Sandesneben

Gewerkschaft ist gegen Nummern für Polizisten

Landesinnenminister Andreas Breitner (SPD) hat seinen Entschluss bekräftigt, Polizisten mit Nummern kennzeichnen zu lassen.

Sandesneben. Dass er weiterhin hinter der Entscheidung stehe, betonte Breitner, der selbst lange Polizist war, bei der Jahreshauptversammlung der Regionalgruppe Lauenburg-Stormarn der Gewerkschaft der Polizei (GdP) in Sandesneben.

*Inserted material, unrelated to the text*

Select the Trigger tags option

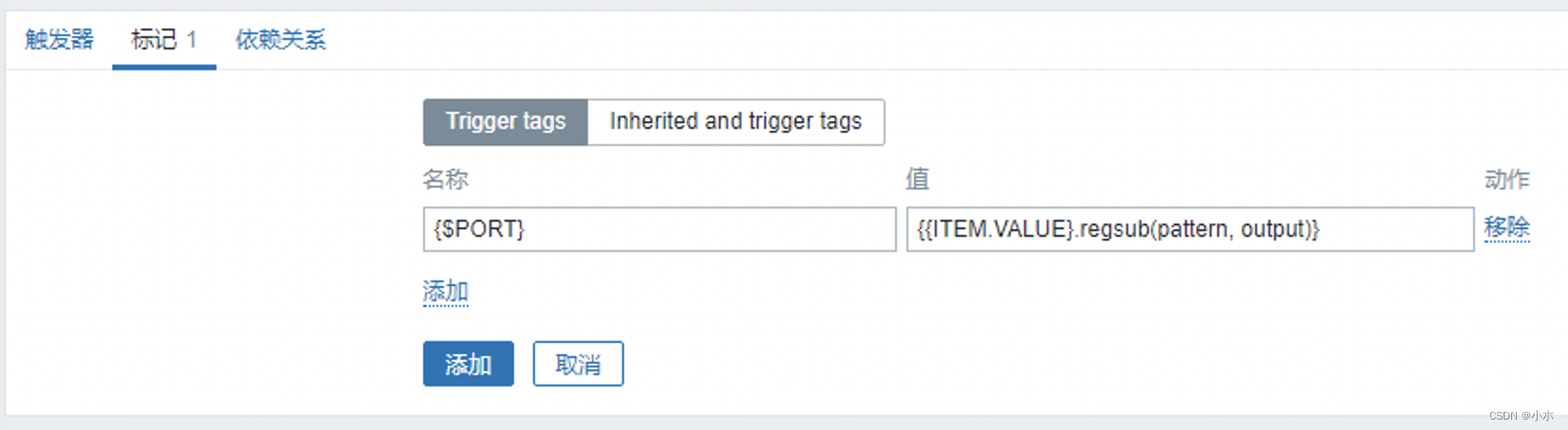point(505,122)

Seit Dezember vergangenen Jahres unterliegen Polizisten in Schleswig-Holstein der Kennzeichnungspflicht. So soll Gewalt vonseiten der Polizei entgegengewirkt werden. Bisher konnten Polizisten über die Nummern nur ihrer Gruppe zugeordnete werden, nicht jedoch als Einzelpersonen erkannt werden. Die Gewerkschaft kritisierte den Erlass vehement. Er sei Zeichen mangelnden Vertrauens.

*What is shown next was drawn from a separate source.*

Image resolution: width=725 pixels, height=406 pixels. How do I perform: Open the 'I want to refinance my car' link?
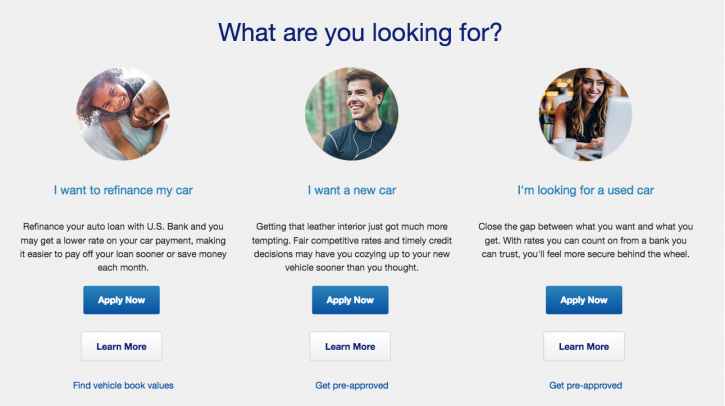click(x=123, y=190)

Breitner sagte in Sandesneben, er sei froh, dass die Kennzeichnungspflicht zügig habe umgesetzt werden können. Er wisse, dass der Erlass als Misstrauen gewertet wurde. "Das kann man so sehen", sagte Breitner, der betonte, das Gegenteil sei der Fall. "Gerade weil es in Schleswig-Holstein keine Vorfälle gibt, bei denen Polizisten Gewalt anwenden, können wir uns die Kennzeichnung leisten." Der Innenminister sagte: "Sollte sich zeigen, dass durch die Nummern Rückschlüsse auf Namen möglich sind, wird der Erlass sofort aufgehoben." Bisher sei das nicht zu erkennen.